Medico sente dolore dei pazienti: il caso Joel Salinas

By | 9 aprile 2018

joel-salinas-medico-doloreC’è un medico che riesce a sentire il dolore dei pazienti. Il caso Joel Salinas, medico americano, sta facendo il giro del mondo ed è diventato oggetto di innumerevoli discussioni. Perché il dottor Salinas riesce a percepire il dolore dei pazienti? Sembra che l’uomo sia affetto da sinestesia del tocco a specchio tattile, una rara condizione che lo porta a sentire tanto male quando vede un paziente che prova dolore. Il cervello del medico trasferisce la percezione di dolore al corpo.

Una condizione rara

A narrare la storia del dottor Joel Salinas è stata recentemente la Bbc. Joel, fin da piccolo, associava colori a lettere e numeri: il numero 1, ad esempio, corrispondeva al giallo. Quando era un bimbo, fare i conti era qualcosa di stravagante. ‘Il mio 2 era una madre rossa, e il 4 un amico blu. Come era possibile che 2+2 facesse 4?’, racconta oggi il medico americano.

Il docente Fabio Babiloni, associato di fisiologia all’Università Sapienza di Roma, ha spiegato che ‘la sinestesia è un incrocio tra input sensoriali. Ognuno di noi è sinestetico. Il sapore infatti è la fusione di stimoli che arrivano dall’odorato e dal gusto. Alcune persone però vanno oltre questo, e vedono per esempio le forme delle lettere con colori o note musicali. Nel loro cervello si attivano simultaneamente le aree cerebrali di lettere e colori, mentre nel resto delle persone se ne attiva una sola. Questo tipo di sinestesia è presente nel 2-3% della popolazione’.

Il caso Salinas è più unico che raro. L’uomo si è reso conto per la prima volta di essere ‘speciale’ nel 2008, quando studiava medicina all’università e si era trovato davanti a un paziente che stava morendo per arresto cardiaco.

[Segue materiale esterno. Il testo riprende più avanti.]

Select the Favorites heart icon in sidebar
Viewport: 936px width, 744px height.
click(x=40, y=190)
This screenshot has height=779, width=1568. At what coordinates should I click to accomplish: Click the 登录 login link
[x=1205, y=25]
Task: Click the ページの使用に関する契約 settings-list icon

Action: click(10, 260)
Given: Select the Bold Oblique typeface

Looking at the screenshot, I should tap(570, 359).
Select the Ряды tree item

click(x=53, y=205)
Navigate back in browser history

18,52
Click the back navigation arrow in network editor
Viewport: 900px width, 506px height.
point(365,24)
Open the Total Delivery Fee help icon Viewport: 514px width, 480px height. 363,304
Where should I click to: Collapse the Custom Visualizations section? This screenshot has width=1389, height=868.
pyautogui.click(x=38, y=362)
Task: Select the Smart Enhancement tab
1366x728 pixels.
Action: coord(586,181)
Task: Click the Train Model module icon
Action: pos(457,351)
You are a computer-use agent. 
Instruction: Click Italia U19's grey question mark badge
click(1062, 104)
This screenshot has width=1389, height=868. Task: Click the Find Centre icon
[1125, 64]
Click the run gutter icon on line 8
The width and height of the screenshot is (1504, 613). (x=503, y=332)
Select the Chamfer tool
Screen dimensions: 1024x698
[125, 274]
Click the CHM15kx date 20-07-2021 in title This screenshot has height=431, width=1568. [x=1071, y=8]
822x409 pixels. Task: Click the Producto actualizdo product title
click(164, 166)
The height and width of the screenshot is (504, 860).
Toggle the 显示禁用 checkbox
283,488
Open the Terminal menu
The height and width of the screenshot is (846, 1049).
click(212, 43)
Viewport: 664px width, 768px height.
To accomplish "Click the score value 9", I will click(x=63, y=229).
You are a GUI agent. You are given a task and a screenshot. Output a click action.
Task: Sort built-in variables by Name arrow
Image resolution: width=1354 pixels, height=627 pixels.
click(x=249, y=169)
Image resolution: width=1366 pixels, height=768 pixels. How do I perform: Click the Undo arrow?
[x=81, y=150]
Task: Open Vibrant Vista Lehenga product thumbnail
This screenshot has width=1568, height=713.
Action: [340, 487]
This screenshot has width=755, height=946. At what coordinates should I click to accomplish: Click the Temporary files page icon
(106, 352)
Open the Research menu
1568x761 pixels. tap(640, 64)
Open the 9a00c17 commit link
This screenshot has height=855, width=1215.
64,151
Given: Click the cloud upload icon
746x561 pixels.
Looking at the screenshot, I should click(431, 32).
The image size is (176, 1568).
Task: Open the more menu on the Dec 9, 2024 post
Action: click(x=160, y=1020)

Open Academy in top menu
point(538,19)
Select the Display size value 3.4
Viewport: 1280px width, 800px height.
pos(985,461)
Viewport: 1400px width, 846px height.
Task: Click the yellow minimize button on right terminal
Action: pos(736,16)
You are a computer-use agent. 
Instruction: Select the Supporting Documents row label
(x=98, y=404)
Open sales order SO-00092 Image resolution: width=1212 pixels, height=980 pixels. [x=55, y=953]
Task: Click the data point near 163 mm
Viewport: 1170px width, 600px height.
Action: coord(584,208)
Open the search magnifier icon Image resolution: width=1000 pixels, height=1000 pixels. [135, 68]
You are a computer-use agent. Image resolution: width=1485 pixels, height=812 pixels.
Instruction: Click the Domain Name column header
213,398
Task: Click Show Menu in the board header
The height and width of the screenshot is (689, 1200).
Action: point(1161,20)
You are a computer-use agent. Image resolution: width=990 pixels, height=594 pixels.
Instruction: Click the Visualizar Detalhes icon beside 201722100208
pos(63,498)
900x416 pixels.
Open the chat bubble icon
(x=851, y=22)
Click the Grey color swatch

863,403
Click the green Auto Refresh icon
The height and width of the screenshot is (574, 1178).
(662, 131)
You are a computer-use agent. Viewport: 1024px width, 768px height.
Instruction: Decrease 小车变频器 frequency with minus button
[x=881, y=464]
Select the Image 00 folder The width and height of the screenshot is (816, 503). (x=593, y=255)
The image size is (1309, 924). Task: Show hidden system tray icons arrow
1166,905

Davanti a un paziente che moriva

‘Mentre vedevo che gli praticavano il massaggio cardiaco, potevo sentire la mia schiena stesa sul pavimento, la compressione sul mio petto, e la sonda per far respirare che scendeva lungo la mia gola’, ha dichiarato Salinas riguardo al paziente morto per arresto cardiaco. Dopo il decesso del paziente, Joel aveva percepito ‘un inquietante silenzio. Avevo la completa assenza di sensazioni fisiche’. Quello era stato solo il primo di una lunga serie di episodi simili.

Quando Salinas si trova in sala operatoria è come se il paziente fosse lui stesso: percepisce tutti i dolori del paziente, anche quello provocato dal bisturi. Quello del medico statunitense è un tipico caso di sinestesia del tocco a specchio tattile, una condizione che riguarda circa l’1,6% della popolazione e accresce fortemente l’empatia di chi ne è affetto.

‘Mi interessa molto il benessere dei miei pazienti’

Al dottor Salinas basta anche un minimo gesto del paziente per scoprire, ad esempio, se ha sete o sente dolore. ‘Mi interessa molto il benessere dei miei pazienti, perché in quel momento è anche il mio benessere’ ha aggiunto il dottore Salinas.

Per Babiloni Salinas ha ‘una sinestesia standard audio-visiva, a cui si unisce una grande capacità di somatizzare efficacemente quello che vede con il suo occhio clinico di medico. Potremmo definirla una forma di auto-suggestione informata. Finché non è entrato a medicina infatti, la sua sinestesia riguardava solo forme e colori’.

Di recente il neurologo con sinestesia del tocco a specchio tattile ha detto: ‘È essenzialmente un errore nel cablaggio del mio cervello. Sento fisicamente sul mio corpo quello che sentono le altre persone.Per esempio, se stai respirando affannosamente, mi sento come se fossi senza fiato. Se stai avendo un attacco di panico, mi sento come se avessi un attacco di panico’.